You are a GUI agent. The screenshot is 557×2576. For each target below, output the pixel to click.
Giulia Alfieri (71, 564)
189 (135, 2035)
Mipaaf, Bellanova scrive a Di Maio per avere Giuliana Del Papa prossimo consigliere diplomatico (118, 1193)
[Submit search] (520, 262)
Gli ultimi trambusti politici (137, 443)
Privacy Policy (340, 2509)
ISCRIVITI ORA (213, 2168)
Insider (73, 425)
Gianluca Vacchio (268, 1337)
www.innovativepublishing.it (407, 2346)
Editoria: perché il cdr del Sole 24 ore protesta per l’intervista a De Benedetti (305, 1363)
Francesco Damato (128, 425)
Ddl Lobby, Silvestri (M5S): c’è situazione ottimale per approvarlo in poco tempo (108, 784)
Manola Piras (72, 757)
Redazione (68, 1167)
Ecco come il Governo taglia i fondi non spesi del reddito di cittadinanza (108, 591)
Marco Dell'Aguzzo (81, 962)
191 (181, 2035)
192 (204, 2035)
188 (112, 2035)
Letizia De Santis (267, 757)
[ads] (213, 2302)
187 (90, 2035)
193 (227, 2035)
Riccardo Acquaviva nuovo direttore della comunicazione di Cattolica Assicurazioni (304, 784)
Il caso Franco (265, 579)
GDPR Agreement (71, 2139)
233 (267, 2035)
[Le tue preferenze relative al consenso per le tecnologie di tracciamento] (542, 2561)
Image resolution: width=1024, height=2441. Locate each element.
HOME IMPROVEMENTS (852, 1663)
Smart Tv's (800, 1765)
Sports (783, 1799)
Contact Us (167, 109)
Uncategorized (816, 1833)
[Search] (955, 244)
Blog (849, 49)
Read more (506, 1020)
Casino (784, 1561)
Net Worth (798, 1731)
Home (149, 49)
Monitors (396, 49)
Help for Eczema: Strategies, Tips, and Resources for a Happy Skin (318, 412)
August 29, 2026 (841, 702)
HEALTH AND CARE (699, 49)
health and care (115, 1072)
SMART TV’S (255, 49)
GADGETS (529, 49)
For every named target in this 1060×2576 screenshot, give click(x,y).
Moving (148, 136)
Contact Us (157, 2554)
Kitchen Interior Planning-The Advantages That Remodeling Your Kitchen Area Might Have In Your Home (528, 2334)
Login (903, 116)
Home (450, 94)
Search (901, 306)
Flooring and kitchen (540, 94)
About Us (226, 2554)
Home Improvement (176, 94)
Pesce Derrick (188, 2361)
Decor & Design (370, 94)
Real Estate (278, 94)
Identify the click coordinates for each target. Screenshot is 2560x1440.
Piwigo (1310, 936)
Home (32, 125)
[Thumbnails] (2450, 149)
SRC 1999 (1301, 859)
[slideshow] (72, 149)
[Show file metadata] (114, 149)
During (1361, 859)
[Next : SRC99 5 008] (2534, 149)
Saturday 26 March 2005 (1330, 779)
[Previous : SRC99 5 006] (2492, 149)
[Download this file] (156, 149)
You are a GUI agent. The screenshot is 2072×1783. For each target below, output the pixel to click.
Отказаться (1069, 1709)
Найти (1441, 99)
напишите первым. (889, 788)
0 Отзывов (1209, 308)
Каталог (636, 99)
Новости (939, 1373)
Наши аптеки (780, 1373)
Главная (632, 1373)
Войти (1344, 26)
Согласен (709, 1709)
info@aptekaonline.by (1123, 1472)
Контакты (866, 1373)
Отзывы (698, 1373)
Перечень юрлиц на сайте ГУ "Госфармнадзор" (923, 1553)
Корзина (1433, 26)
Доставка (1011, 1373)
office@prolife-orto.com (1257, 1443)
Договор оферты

§ EXERCISE BRIEF:
Above are the entries; copy every line among them that contains the word "pixel".

§ ANSWER SECTION:
You are a GUI agent. The screenshot is 557×2576. For each target below, output the pixel to click.
You are a GUI agent. The screenshot is 2072×1783. For each target below, output the pixel to click.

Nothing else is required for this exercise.